— Task to complete —
Start at the line holding "Screen dimensions: 644x578". Write out that line and each one after it to the end of the data, unchanged.

— Source material —
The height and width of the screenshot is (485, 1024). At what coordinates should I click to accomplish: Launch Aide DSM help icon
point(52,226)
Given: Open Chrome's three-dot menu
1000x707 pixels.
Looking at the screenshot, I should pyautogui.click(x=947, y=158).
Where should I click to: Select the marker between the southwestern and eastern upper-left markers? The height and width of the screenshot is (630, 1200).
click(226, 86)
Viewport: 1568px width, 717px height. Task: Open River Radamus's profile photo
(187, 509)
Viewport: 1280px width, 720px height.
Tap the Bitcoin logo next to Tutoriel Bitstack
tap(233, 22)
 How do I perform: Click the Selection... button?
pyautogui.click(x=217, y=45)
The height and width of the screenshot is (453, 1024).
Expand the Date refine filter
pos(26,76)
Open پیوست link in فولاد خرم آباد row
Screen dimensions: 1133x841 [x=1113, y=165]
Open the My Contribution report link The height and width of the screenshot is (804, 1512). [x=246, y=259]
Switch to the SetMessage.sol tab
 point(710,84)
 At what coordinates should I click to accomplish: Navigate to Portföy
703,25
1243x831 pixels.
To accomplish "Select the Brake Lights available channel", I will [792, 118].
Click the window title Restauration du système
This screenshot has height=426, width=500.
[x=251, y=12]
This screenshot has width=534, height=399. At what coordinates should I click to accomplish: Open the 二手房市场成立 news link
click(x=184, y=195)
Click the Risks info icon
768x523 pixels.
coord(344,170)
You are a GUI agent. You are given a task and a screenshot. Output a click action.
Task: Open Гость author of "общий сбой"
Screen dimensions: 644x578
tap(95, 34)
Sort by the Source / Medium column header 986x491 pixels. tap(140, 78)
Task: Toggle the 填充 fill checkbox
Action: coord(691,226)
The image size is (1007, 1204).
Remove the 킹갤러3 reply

— Response —
Screen dimensions: 644x578
tap(95, 34)
Sort by the Source / Medium column header 986x491 pixels. tap(140, 78)
Task: Toggle the 填充 fill checkbox
Action: coord(691,226)
The image size is (1007, 1204).
Remove the 킹갤러3 reply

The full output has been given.